What to do ::
1. In the fund share agreement, write out word for word the passage between "2. Fund shares" and "by the Series.", inclusive.
2. According to the fund share agreement, what may the Series delay until the payment check has cleared?

The selection of the particular Subaccount is to be made by the contract owner
and such selection may be changed in accordance with the terms of the Contracts.
2. Fund shares to be made available to certain Subaccounts shall be sold by
the respective Funds and purchased by LNY for the corresponding Subaccount at
the net asset value (without the imposition of a sales load) next computed after
receipt of each order, as established in accordance with the provisions of the
then current prospectus of the Series. Shares of particular Funds shall be
ordered in such quantities and at such times as determined by LNY to be
necessary to meet the requirements of the Contracts. Orders or payments for
shares purchased will be sent promptly to the Series and will be made in the
manner established from time to time by the Series.
The Series reserves the right to delay transfer of its shares until the
payment check has cleared. The Series reserves the right to suspend sales if the
Board of Trustees of the Series deems it appropriate and in the best interests
of the Series or in response to the order of an appropriate regulatory
authority.
3. Transfer of the Series' shares will be by book entry only. No stock
certificates will be issued to the Account. Shares ordered from a particular
Fund will be recorded in an appropriate title for the corresponding Subaccount
by LNY.

Record extracts ::
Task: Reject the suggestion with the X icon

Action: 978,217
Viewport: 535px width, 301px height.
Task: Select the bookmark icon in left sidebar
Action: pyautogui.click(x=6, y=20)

Solved tasks ::
1.
2. Fund shares to be made available to certain Subaccounts shall be sold by
the respective Funds and purchased by LNY for the corresponding Subaccount at
the net asset value (without the imposition of a sales load) next computed after
receipt of each order, as established in accordance with the provisions of the
then current prospectus of the Series. Shares of particular Funds shall be
ordered in such quantities and at such times as determined by LNY to be
necessary to meet the requirements of the Contracts. Orders or payments for
shares purchased will be sent promptly to the Series and will be made in the
manner established from time to time by the Series.

2. The transfer of its shares.